Title :
Combination of agglomerative and sequential clustering for speaker diarization
Author :
Vijayasenan, Deepu ; Valente, Fabio ; Bourlard, Hervé
Author_Institution :
IDIAP Res. Inst., Martigny
fDate :
March 31 2008-April 4 2008
Abstract :
This paper aims at investigating the use of sequential clustering for speaker diarization. Conventional diarization systems are based on parametric models and agglomerative clustering. In our previous work we proposed a non-parametric method based on the agglomerative information bottleneck for very fast diarization. Here we consider the combination of sequential and agglomerative clustering for avoiding local maxima of the objective function and for purification. Experiments are run on the RT06 eval data. Sequential Clustering with oracle model selection can reduce the speaker error by 10% w.r.t. agglomerative clustering.
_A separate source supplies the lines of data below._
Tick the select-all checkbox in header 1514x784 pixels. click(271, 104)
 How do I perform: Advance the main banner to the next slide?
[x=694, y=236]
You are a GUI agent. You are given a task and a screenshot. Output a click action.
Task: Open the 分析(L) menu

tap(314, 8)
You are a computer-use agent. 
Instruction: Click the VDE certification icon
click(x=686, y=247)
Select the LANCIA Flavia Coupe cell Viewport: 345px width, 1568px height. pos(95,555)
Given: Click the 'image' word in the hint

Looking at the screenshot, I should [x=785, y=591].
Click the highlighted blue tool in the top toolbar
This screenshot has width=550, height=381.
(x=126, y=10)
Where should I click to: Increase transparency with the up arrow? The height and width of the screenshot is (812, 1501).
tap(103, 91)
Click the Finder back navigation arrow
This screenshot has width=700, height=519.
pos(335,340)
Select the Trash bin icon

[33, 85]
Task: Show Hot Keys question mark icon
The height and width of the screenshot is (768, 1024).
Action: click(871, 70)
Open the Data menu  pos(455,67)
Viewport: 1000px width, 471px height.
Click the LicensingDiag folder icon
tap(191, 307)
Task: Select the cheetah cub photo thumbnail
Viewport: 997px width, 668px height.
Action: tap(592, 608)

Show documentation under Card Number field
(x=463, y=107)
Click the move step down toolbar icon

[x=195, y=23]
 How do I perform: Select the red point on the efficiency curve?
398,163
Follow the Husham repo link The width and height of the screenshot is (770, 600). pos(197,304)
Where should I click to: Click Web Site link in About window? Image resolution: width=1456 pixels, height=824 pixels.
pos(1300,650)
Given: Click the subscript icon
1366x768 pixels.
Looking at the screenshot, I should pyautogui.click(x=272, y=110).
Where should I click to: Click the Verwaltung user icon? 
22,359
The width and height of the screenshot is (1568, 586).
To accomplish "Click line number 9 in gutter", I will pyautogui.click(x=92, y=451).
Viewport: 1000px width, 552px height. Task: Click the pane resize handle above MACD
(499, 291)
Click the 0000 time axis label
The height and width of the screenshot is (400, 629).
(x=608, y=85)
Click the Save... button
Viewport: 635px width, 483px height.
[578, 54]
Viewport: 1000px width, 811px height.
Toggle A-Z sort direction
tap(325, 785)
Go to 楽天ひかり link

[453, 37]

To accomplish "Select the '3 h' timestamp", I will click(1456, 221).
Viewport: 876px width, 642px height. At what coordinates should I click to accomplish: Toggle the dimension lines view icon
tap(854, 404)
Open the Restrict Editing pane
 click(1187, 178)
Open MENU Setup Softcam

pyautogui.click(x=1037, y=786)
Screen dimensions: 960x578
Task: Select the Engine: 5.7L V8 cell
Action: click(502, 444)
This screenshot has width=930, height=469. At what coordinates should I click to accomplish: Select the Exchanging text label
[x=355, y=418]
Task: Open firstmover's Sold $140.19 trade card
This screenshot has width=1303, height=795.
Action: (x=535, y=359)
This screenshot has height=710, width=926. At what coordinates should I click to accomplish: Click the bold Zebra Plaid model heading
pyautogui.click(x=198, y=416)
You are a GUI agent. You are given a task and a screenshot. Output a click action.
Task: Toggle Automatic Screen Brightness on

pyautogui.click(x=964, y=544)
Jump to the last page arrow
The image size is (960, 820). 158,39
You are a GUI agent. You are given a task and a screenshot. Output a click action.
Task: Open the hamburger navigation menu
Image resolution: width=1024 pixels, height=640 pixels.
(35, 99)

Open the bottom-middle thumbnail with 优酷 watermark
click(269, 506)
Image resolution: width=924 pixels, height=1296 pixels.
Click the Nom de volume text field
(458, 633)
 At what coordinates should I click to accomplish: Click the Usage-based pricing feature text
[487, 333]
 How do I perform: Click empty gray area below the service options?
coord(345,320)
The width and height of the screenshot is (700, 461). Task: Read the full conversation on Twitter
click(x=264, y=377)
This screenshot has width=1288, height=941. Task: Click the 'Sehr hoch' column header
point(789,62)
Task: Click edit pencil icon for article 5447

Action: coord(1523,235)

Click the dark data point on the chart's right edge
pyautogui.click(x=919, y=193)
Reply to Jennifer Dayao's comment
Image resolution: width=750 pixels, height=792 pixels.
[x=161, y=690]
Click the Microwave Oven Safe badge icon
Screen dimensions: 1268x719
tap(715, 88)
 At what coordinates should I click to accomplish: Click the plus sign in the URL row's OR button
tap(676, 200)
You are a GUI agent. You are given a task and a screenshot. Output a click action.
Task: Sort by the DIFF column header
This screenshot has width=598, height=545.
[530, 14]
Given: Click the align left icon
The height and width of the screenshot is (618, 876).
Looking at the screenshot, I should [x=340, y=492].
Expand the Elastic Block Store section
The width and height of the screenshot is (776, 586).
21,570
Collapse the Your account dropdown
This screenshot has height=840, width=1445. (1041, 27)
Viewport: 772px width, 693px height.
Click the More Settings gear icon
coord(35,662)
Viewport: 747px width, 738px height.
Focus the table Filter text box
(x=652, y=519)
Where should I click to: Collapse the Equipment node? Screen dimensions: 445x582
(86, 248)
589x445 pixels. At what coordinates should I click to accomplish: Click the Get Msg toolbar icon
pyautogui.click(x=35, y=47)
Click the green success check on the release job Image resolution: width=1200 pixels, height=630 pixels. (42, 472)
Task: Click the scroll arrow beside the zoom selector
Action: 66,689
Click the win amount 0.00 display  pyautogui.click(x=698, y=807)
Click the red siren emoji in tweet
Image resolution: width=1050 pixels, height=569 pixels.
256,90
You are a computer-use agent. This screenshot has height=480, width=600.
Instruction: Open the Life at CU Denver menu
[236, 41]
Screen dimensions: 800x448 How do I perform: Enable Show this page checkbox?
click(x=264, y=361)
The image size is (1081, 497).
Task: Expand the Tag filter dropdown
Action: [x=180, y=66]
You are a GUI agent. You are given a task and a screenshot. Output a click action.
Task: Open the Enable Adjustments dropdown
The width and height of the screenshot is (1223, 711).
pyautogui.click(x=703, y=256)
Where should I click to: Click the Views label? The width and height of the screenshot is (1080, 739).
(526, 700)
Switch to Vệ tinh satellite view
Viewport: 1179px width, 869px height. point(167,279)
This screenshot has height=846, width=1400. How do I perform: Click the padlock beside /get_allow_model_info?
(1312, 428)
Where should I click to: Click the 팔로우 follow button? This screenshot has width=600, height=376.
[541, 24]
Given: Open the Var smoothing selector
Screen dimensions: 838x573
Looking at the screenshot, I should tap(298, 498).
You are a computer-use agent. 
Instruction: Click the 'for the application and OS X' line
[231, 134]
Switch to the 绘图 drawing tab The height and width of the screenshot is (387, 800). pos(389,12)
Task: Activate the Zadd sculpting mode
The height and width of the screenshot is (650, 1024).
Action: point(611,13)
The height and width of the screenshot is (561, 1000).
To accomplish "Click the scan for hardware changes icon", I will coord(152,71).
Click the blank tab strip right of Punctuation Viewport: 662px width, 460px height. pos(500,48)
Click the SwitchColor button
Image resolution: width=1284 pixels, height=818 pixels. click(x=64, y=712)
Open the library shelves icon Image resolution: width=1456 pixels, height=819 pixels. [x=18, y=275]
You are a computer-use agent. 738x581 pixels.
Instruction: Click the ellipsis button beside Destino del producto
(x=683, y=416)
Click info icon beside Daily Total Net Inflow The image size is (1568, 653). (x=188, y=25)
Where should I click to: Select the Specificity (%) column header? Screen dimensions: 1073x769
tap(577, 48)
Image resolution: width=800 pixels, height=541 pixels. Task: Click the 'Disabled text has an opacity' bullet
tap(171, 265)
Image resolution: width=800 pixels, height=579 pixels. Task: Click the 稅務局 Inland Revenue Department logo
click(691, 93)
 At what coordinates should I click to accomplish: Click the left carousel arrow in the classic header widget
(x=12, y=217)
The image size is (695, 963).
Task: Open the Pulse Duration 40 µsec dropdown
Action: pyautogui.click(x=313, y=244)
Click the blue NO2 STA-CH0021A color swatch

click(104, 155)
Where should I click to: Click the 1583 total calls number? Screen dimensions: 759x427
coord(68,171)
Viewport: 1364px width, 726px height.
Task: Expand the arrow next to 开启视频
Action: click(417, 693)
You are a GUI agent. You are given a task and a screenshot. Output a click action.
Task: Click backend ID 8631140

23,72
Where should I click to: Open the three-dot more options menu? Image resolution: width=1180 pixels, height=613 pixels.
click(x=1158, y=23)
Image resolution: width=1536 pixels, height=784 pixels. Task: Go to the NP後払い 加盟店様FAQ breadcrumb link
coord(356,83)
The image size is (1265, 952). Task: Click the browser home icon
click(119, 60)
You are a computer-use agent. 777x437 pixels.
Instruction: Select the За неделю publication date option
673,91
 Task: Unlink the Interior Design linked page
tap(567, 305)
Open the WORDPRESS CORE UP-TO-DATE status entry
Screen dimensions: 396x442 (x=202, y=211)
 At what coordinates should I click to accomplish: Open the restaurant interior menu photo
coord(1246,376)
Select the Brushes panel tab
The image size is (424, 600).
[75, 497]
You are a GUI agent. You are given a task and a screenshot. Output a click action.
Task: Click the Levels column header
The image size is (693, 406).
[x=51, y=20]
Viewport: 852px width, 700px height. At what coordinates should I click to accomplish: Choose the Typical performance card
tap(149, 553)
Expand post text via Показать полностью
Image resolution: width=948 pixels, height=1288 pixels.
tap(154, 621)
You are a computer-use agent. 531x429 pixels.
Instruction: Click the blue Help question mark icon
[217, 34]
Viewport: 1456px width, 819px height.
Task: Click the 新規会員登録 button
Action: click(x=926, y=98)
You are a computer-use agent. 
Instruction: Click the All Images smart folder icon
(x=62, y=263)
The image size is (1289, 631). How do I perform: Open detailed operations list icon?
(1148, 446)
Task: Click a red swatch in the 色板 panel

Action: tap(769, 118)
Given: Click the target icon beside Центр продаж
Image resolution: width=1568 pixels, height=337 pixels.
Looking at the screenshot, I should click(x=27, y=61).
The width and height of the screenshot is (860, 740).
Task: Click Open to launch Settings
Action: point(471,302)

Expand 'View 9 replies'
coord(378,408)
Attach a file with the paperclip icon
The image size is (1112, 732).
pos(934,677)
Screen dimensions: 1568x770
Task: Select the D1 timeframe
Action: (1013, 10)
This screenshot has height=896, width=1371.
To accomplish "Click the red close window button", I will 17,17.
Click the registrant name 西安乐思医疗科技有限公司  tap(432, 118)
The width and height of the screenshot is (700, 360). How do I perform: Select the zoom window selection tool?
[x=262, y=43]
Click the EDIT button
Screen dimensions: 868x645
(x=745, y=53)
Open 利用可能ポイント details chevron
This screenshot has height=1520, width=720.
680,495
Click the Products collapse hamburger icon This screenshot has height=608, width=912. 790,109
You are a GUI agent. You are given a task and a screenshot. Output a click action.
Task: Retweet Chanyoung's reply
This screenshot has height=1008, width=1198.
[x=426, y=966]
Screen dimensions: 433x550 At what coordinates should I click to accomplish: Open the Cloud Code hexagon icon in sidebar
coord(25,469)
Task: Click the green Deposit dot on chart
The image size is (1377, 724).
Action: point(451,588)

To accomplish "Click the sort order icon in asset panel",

When the model selection is based on Normalized Mutual Information criterion, a relative improvement of 5% is obtained using a combination of agglomerative and sequential clustering.
Keywords :
speaker recognition; speech synthesis; agglomerative clustering; normalized mutual information criterion; oracle model selection; sequential clustering; speaker diarization; speaker error; Bayesian methods; Clustering algorithms; Hidden Markov models; Mutual information; Parameter estimation; Parametric statistics; Partitioning algorithms; Purification; Speech; Streaming media; Meetings data; Speaker Diarization; agglomerative and sequential information bottleneck;
Conference_Titel :
Acoustics, Speech and Signal Processing, 2008. ICASSP 2008. IEEE International Conference on
Conference_Location :
Las Vegas, NV
Print_ISBN :
978-1-4244-1483-3
Electronic_ISBN :
1520-6149
DOI :
10.1109/ICASSP.2008.4518621